Soviet Air Forces lieutenant general (1902–1941)

Yakov Vladimirovich Smushkevich (Lithuanian: Jakovas Smuškevičius, Яков Владимирович Смушкевич, also Яков Вульфович Смушкевич,; – 28 October 1941) was the Commander of the Soviet Air Forces from 1939 to 1940 and the first Jewish Hero of the Soviet Union. Arrested shortly before the start of Operation Barbarossa on falsified charges of being part of an anti-Soviet conspiracy, he became the only man to receive the Hero of the Soviet Union twice and then be executed. The charges were posthumously dropped and he was rehabilitated in 1954.

He participated in the Spanish Civil War, where he was known as "General Douglas". For his service in Spain he received the title of Hero of the Soviet Union. He was in charge of aviation for the 1st Army Corps at the Battle of Khalkhin Gol, again receiving the title of Hero of the Soviet Union. He was the commander of the Soviet Air Force from 1939 to 1940, and Deputy Chief of the General Staff from 1940 to 1941. He was arrested in June 1941 and executed without trial on the personal orders of Lavrentiy Beria on 28 October 1941 in Kuybyshev.

== Early life==
Smushkevich was born on to a Lithuanian Jewish family in Rokiškis, Kovno Governorate (present-day part of Lithuania). He completed only three grades of primary school before the Emperor of Russia ordered the deportation and exile of all Jews in frontline areas of the First World War, resulting in he and the rest of his family being exiled to the Arkhangelsk Oblast in the far north of Russia. There, despite his young age, he worked at a bakery and a pier until he was allowed to return to Lithuania with his family in 1917. In 1918 he entered the Red Army and fought in the 1st Minsk Communist Battalion.
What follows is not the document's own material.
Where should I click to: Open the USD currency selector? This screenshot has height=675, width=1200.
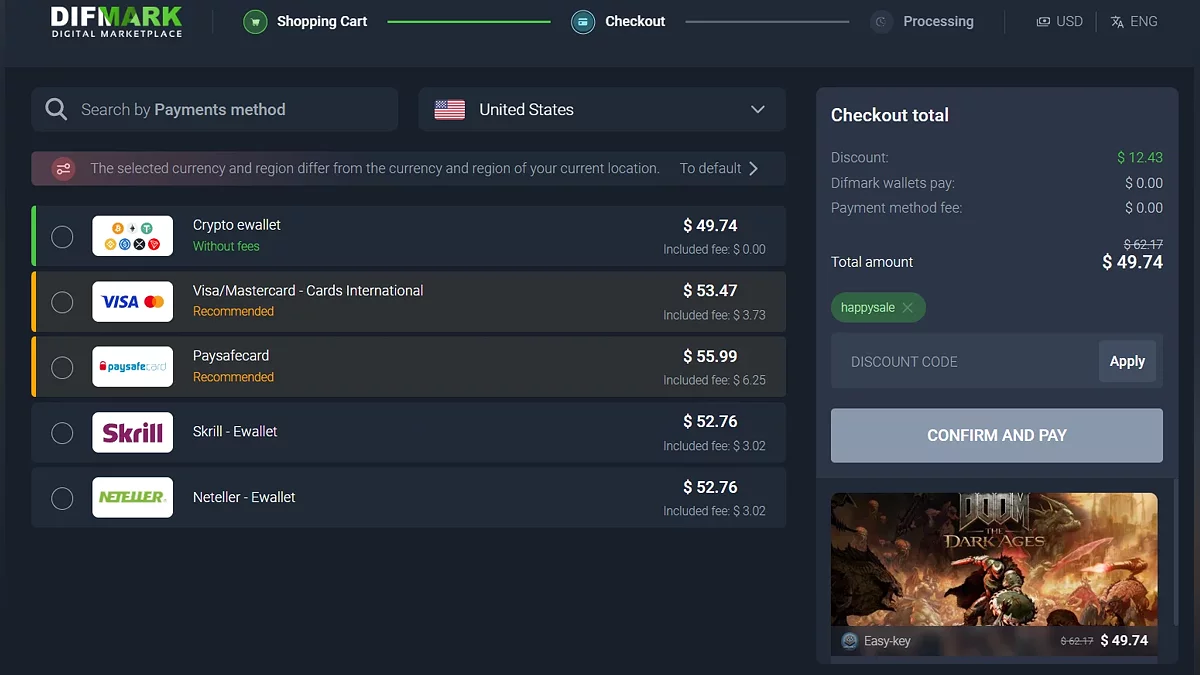tap(1059, 21)
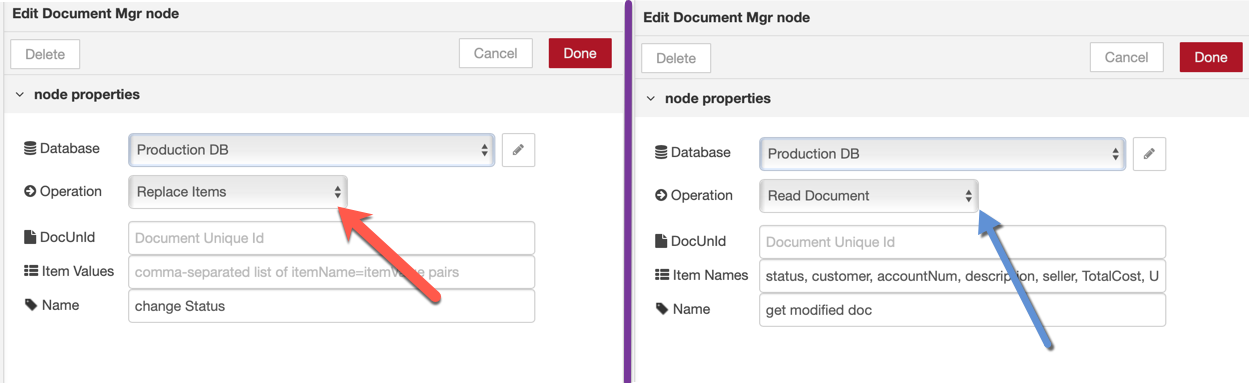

In 1919 the battalion was placed on the Western front to fight in the Polish-Soviet War. While commissar of the battalion he was injured during a battle in Belarus and captured. He was imprisoned in Baranavichy and Vilnius before his escape in Spring 1920, after which he eventually became the political instructor of the 144th Rifle Regiment. From 1921 to 1922 he was the head of the Cheka in Klintsy county, now part of the Bryansk region. His police unit participated in operations in the Gomel oblast, and in March 1922 he was transferred to the 3rd Infantry Regiment. There he served as the deputy commissar until September when he was made the party organizer of the 4th Separate Fight Aviation Squadron in Minsk. From August 1923 to February 1926 he was the political instructor of the squadron. While a political instructor he attended the Belarusian State University, but did not complete his studies there due to receiving a new post before he could finish. He went on to receive several promotions before graduating from the M.V.Frunze military academy in 1930, after which he was appointed as the deputy head of the political department of the 2nd Aviation Brigade. In late 1931 he became the commander of the 2nd Mixed Aviation Brigade, which soon became a role model unit in the Soviet military and was praised by the government of the Byelorussian SSR. In 1932 he attended a flight training program in Kachinskygy where he learned to fly the I-5. He left his position in command of the brigade in 1936 due to the start of the Spanish civil war.

==Spanish Civil War==
Smushkevich arrived in Spain as part of a group of Soviet volunteers in October 1936. There, he worked as a senior advisor to the commander of the Spanish Republican Air Force and lived under the pseudonym General Douglas. During the conflict he gained 223 flight hours, over half of them on the I-15 fighter. He was reprimanded for spending too much time flying combat missions instead of leading the Spanish as commander of the Madrid Air Defense. In June 1937 he returned to the Soviet Union and was awarded the title Hero of the Soviet Union. That year he became the deputy head of the Soviet Air Forces.

== Neman R-10 crash ==
On 30 April 1938 Smushkevich was badly injured while conducting a practice flight on a R-10 in preparation for a parade before it crashed due to mechanical failure. The plane was a gift from Kharkov; upon taking off he had been in the air for less than a minute and reached an altitude of no more than 50 meters before the crash. Rescuers found him unconscious and badly disfigured, with burns to his back, multiple fractures in his legs and feet, crushed thighbones, and head injuries. His legs were almost amputated due to the extent of the injuries, but they were not. After surgery he was left with one leg shorter than the other and was unable to move them for a long time. After remaining bedridden for several months he was eventually able to fly again, but problems with his badly damaged legs continued to plague him for the remainder of his life.

==Battle of Khalkin Gol==
After Japanese forces attacked Mongolian cavalry in the disputed territory east of the Khalkin Gol river in May 1939, Smushkevich was sent to Mongolia as the commander of the air force portion of the 1st Army Group. There he spent much of his time training pilots for missions, which were flown on the new I-16 and I-153 fighters. After returning to the USSR in September he was awarded the title Hero of the Soviet Union again on 17 November 1939 for his role in gaining air superiority over the Japanese.

==Winter War==
In November 1939 Smushkevich became the Commander-in-Chief of the Soviet Air Force. During the Soviet-Finnish War he visited the front on multiple occasions and managed the development of an aviation regiment of pilots trained for flying in bad weather. In his final report to the Main Military Council of the Red Army, he noted and criticized failures of the Soviet military's organization and training.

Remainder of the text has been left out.